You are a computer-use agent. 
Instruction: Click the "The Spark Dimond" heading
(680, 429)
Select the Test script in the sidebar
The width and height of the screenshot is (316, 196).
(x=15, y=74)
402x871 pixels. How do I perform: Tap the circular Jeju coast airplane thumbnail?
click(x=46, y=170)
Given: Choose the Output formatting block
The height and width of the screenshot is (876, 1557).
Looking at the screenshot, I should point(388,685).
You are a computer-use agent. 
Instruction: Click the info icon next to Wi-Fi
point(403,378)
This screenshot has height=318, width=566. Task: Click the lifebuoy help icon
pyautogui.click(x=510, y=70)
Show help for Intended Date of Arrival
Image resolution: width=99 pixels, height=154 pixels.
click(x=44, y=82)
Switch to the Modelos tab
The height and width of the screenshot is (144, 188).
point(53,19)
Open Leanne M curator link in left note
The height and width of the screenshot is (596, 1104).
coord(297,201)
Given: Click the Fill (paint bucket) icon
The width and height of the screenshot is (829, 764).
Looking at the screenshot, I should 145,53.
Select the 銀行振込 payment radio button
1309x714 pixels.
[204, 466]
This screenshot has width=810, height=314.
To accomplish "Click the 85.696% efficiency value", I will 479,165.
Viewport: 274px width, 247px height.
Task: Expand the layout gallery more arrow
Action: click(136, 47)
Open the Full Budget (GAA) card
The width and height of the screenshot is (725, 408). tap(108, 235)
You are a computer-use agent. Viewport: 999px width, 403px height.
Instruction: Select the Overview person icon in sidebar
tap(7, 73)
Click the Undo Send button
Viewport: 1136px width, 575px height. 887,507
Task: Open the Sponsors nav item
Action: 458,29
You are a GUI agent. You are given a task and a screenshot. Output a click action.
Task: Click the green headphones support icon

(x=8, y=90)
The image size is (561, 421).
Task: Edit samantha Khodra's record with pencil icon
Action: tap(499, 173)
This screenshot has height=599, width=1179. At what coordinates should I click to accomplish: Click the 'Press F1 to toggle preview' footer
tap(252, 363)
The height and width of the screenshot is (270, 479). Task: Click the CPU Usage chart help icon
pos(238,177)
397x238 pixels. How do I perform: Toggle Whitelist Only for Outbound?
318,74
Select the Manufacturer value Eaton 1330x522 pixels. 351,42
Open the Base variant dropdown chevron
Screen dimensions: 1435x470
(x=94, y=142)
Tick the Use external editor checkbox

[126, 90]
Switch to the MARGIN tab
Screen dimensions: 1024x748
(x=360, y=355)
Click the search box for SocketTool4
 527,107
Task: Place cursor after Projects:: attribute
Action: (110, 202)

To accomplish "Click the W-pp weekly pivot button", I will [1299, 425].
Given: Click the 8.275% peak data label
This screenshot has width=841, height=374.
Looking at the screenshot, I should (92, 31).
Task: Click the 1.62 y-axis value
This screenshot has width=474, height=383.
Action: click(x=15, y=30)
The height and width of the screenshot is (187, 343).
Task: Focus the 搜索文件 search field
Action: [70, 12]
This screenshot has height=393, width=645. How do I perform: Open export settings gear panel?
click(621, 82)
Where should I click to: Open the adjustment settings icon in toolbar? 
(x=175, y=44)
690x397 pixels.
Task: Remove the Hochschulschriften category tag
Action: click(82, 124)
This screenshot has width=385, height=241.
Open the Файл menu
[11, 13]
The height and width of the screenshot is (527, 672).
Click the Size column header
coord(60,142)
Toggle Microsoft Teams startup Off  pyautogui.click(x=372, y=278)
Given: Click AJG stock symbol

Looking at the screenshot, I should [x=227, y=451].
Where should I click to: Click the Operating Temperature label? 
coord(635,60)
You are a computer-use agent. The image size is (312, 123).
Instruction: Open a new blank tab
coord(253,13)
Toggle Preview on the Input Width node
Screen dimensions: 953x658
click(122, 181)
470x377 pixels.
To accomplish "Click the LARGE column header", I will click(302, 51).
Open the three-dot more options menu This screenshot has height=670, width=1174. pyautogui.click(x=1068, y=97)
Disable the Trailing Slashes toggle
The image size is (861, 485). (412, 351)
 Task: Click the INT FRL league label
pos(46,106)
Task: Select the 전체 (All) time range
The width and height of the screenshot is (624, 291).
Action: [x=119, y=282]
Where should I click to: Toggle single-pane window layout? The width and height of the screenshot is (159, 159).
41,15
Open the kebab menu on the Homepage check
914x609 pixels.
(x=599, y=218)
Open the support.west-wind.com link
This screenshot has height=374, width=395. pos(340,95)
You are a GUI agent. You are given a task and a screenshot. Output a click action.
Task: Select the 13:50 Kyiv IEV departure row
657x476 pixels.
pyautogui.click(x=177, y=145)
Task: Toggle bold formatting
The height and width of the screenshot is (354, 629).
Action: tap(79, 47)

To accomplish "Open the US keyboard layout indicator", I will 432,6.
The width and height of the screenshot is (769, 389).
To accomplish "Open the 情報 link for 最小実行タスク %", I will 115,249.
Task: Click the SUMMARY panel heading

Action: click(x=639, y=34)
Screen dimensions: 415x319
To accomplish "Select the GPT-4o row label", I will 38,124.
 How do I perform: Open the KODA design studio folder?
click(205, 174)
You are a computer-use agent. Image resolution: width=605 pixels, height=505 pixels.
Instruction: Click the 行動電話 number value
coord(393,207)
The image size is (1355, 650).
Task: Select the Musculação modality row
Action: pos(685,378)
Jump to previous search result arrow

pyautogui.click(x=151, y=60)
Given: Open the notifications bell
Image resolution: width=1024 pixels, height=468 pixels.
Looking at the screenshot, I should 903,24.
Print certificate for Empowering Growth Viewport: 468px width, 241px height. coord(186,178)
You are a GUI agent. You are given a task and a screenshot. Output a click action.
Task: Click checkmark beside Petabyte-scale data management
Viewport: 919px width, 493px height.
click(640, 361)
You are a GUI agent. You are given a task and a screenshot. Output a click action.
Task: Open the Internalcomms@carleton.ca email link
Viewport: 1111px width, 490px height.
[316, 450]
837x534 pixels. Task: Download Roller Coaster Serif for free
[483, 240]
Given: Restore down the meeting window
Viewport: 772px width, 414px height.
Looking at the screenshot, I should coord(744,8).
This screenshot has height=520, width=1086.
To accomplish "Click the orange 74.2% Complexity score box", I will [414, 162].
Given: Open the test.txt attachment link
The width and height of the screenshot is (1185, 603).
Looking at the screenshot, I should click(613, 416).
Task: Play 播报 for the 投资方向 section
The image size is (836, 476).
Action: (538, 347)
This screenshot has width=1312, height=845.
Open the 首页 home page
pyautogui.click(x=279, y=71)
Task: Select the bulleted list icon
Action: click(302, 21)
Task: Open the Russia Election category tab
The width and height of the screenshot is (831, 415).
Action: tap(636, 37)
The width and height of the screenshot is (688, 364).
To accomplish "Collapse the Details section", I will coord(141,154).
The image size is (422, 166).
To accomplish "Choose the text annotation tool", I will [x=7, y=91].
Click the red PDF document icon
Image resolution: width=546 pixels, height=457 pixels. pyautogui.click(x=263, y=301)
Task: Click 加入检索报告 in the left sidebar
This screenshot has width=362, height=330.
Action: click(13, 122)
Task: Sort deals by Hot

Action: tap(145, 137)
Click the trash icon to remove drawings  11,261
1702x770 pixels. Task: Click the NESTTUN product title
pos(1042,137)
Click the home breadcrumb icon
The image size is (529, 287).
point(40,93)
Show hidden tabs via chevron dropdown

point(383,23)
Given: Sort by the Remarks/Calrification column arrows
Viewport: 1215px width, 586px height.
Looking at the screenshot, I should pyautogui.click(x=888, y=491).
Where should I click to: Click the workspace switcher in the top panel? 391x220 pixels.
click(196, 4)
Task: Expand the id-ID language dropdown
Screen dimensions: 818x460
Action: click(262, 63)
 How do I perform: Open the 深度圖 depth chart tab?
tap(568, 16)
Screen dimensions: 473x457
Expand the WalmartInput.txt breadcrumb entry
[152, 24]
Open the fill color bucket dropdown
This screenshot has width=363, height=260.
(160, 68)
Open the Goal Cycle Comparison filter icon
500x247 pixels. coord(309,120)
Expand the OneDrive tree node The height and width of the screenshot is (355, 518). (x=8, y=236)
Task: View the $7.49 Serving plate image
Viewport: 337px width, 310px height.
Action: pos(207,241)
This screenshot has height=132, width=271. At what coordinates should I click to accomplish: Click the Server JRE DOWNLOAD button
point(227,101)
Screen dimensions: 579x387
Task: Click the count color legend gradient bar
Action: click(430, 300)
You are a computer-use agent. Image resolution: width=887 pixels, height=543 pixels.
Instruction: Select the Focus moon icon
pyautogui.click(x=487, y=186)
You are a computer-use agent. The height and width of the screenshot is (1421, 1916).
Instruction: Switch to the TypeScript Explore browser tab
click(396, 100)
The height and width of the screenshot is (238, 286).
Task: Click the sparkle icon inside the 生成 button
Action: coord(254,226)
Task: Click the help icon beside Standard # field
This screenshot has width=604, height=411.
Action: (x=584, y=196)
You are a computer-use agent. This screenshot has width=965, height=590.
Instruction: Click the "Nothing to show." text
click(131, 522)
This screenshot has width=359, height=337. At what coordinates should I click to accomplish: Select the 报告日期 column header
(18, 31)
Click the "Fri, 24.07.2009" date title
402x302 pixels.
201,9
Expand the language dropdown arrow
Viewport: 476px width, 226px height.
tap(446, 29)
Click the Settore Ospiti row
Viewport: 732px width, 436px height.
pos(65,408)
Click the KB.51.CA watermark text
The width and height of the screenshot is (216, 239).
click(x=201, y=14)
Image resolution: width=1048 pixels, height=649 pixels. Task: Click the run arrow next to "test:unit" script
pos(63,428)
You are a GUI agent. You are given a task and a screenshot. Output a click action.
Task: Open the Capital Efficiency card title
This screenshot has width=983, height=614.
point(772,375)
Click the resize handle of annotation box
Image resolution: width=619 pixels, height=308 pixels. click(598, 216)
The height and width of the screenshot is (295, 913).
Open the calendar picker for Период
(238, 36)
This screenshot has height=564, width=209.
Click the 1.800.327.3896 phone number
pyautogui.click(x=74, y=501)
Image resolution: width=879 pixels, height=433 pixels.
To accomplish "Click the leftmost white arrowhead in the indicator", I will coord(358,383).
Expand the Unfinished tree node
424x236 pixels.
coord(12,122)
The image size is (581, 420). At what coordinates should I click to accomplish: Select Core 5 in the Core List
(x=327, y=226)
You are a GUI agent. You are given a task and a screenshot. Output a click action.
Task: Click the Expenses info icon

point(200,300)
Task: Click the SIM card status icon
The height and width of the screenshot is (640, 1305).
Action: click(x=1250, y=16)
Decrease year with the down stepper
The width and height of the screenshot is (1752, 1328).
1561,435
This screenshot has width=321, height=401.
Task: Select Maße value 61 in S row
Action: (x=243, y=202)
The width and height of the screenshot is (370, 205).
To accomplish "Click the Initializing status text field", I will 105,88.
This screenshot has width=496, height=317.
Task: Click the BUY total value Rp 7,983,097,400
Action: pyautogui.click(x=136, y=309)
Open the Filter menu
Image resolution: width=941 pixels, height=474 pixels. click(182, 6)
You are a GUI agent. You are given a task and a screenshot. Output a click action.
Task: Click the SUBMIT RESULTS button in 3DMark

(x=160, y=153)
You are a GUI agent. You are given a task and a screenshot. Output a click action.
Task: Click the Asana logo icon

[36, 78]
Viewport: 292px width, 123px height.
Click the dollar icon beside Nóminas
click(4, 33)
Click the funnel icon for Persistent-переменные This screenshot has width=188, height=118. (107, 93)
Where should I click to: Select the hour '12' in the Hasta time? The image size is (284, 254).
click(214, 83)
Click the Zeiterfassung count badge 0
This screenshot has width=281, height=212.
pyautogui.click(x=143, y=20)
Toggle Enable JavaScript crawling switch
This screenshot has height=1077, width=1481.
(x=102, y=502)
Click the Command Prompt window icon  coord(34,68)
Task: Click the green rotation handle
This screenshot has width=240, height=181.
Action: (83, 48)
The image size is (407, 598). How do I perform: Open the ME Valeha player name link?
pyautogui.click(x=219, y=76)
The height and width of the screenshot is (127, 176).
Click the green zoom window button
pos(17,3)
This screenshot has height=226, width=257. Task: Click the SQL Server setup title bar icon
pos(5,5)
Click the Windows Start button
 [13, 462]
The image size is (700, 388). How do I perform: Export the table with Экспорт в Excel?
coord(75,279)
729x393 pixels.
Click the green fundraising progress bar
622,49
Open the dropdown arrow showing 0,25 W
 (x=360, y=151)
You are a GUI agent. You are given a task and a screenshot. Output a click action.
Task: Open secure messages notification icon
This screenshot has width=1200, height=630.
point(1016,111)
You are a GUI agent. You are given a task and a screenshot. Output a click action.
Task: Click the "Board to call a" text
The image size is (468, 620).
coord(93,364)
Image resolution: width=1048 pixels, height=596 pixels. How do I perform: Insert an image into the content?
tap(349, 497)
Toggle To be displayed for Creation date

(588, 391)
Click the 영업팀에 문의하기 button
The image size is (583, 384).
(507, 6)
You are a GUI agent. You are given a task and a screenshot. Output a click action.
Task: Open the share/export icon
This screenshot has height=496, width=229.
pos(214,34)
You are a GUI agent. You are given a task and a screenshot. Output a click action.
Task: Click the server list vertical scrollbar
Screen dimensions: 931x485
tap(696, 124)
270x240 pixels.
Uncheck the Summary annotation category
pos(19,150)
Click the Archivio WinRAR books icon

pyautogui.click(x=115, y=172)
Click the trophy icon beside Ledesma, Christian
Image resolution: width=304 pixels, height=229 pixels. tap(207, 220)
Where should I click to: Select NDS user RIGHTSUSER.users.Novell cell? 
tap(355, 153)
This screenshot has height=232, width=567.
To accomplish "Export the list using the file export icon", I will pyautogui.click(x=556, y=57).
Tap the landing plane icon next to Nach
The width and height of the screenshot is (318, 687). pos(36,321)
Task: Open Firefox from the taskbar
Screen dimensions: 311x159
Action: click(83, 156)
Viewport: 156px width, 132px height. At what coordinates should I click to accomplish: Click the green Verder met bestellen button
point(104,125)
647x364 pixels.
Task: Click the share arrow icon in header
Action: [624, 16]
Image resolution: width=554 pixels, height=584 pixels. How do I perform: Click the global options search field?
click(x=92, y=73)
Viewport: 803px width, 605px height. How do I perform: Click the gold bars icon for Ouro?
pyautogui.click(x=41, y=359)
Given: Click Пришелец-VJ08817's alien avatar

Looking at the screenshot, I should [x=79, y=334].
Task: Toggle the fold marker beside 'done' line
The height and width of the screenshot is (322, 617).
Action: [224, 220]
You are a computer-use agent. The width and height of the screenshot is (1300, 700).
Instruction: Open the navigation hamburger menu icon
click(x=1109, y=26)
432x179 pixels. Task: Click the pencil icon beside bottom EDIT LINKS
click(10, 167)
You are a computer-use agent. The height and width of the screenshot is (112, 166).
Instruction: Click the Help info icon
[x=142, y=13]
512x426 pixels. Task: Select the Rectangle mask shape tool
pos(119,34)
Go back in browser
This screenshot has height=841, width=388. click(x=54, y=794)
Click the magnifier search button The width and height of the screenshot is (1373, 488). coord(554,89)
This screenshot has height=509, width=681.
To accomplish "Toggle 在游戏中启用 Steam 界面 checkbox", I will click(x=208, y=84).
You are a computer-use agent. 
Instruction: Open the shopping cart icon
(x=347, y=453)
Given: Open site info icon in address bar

(Required action):
Pull every line that holds the string "section" out of the records.

(Result of this task):
Task: Play 播报 for the 投资方向 section
To accomplish "Collapse the Details section", I will coord(141,154).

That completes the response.